— BEGIN Selected excerpt —

On April 21, 1970, the State Bar transmitted respondent's record of conviction to this court, as authorized by Business and Professions Code section 6101. In response to our request for briefs on the question of whether conviction of a violation of section 4744 involved moral turpitude, the State Bar asserted that failure to pay the marijuana transfer tax did Not involve moral turpitude per se. Nonetheless, the bar requested an evidentiary hearing to determine if the nature of respondent's conduct did introduce an element of moral turpitude into the offense of which he was convicted. On June 17, 1970, pursuant to Business and Professions Code section 6102, subdivision (c), we complied with this request and referred respondent's case to the bar for hearing and recommendation.

— END Selected excerpt —
— BEGIN Supplied entries —

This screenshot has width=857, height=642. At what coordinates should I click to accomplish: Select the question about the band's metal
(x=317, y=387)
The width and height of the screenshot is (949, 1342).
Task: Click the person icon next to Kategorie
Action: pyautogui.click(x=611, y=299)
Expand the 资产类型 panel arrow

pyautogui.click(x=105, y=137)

— END Supplied entries —

*Exercise task 1:* Reproduce the State Bar passage verbatim, from "On April 21, 1970, the" up to and including "hearing and recommendation.".
*Exercise task 2:* According to the State Bar passage, on what date did the State Bar transmit the respondent's record of conviction to the court?
*Exercise task 3:* Write what comes next in the State Bar passage, starting after its final sentence.
The lines that come after the State Bar passage are separate material.

*Expected output 1:*
On April 21, 1970, the State Bar transmitted respondent's record of conviction to this court, as authorized by Business and Professions Code section 6101. In response to our request for briefs on the question of whether conviction of a violation of section 4744 involved moral turpitude, the State Bar asserted that failure to pay the marijuana transfer tax did Not involve moral turpitude per se. Nonetheless, the bar requested an evidentiary hearing to determine if the nature of respondent's conduct did introduce an element of moral turpitude into the offense of which he was convicted. On June 17, 1970, pursuant to Business and Professions Code section 6102, subdivision (c), we complied with this request and referred respondent's case to the bar for hearing and recommendation.

*Expected output 2:* April 21, 1970.

*Expected output 3:*
The local bar administrative committee heard this matter on November 2, 1970, finding that respondent conspired to smuggle marijuana 'for distribution and gain,' and concluding that his acts constituted moral turpitude. The committee recommended disbarment. The examiner who had presented the bar's case to this committee did not agree with these findings, specifically challenging the conclusion that respondent conspired to smuggle 'for gain,' and asserting that disbarment constituted an unnecessarily severe discipline. The bar disciplinary board agreed, revising the findings to conclude that respondent conspired to smuggle only 'for distribution' and recommending two years actual suspension of respondent's license to practice law.

In order to support a disbarment or suspension from the practice of law, the attorney must have committed a crime involving moral turpitude ...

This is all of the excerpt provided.